[Задания]:
a) Что, согласно фрагменту страницы о Серове, он смотрел в «Театре миниатюр»?
b) Продолжите фрагмент страницы о Серове, начав сразу после его последнего предложения.

[Фрагмент страницы]:
▶

Он работал с огромным увлечением. За короткий срок заполнил эскизами два больших альбома, рисовал и писал акварелью на отдельных листах. И вообще работал эти месяцы удивительно много и в самых различных направлениях.

Он упорно заглушал грызшую его тоску, заглушал всеми способами: работал над портретами, брал у какого-то иконописца уроки письма яичными красками, ездил в концерты, на вечера «Свободной эстетики». С какой-то особой силой, больше чем раньше, тянуло его к молодежи.

На предложение Ульянова поехать в театр немедленно отозвался:

– А будет весело? Ручаетесь?

И сам сейчас же собрался, поехал и, кажется, с удовольствием смотрел в «Театре миниатюр» старые водевили.

По случаю дня рождения одного из детей устроил бал для молодежи.

У Серовых и раньше собирались дети: елки, дни рождения. Но маленькие гости побаивались хмурого Валентина Александровича. А теперь? Что с ним стало теперь? Он ласково улыбается. Приглашает танцевать. И как он танцует! Оказывается, этот хмурый и, казалось, неповоротливый человек такой отличный танцор, что никому из молодых за ним не угнаться. Как он несется в польке то со своей дочерью, то с ее подругами!

◀

[Исходные данные]:
▶

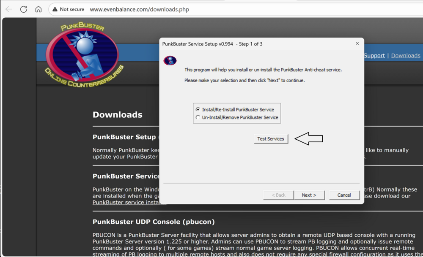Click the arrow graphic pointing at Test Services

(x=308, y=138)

◀
▶

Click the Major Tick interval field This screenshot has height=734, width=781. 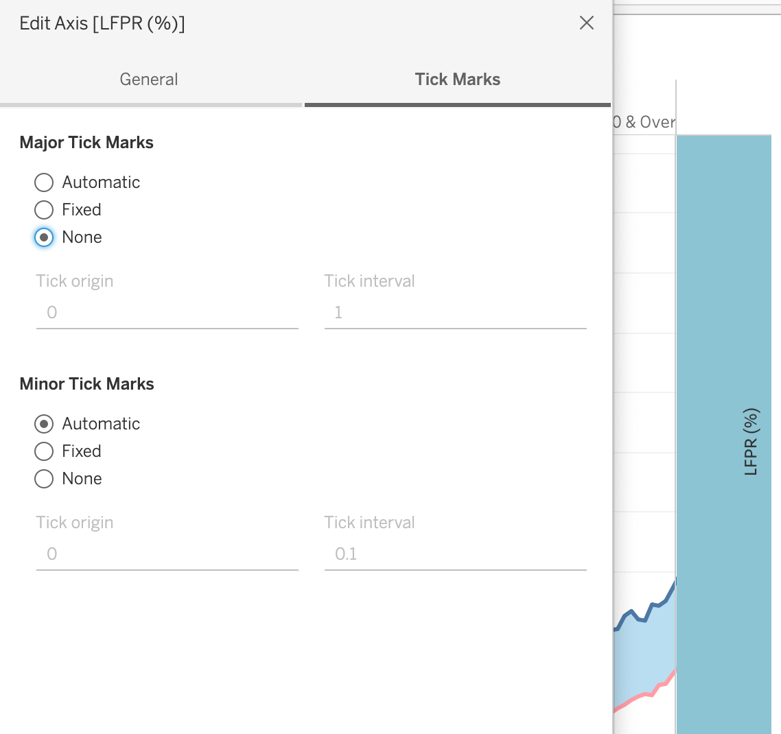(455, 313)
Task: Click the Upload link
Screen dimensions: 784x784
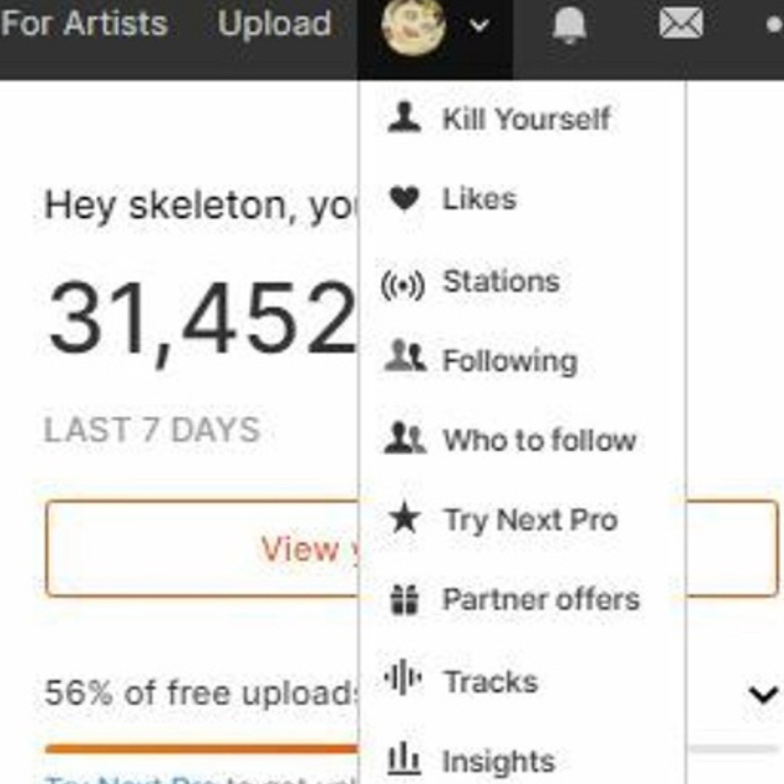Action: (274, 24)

◀

[Ответы]:
a) Старые водевили.

b)
А какой маскарад! Сколько масок! Но он моментально всех угадывает, чего никому другому не удается. Оказывается, он все замечал, он отлично знает всех по походке, по каким-то характерным движениям. Какой удивительный человек скрывался в этом угрюмом Серове!

Он сам провожает всех до парадной двери, он помогает одеваться, приглашает приходить; скоро елка, будут шарады. Пожимает руки. Какая у него интересная рука, маленькая, широкая, с короткими пальцами, сильная и теплая.

Сейчас он выглядит довольным и спокойным. Надолго ли?

Вот новый приступ, и Серов опять угрюм и подавлен. Он пытается улыбнуться, но улыбка, как обычно в таких случаях, не получается. И он опять хмурится, надолго задумывается. Пожимает плечами, отвечая каким-то своим мыслям.

Странные изменения произошли в его характере. Он, такой молчаливый, стал первым заговаривать. Говорит мягко. Ласково смотрит на людей. Старается кого-то остановить движением руки, прикоснуться к кому-то. Этот жест так несвойствен его характеру. Что это он? Ищет опору в ком-то или с кем-то прощается?.. Или он хочет выплеснуть всю нежность, всю любовь к людям, которые он запирал в себе, не выпускал наружу, и только не знает, как это сделать, не привык к внешним проявлениям чувств?..

Кто-то в его присутствии роняет фразу:

– Я не жилец на этом свете.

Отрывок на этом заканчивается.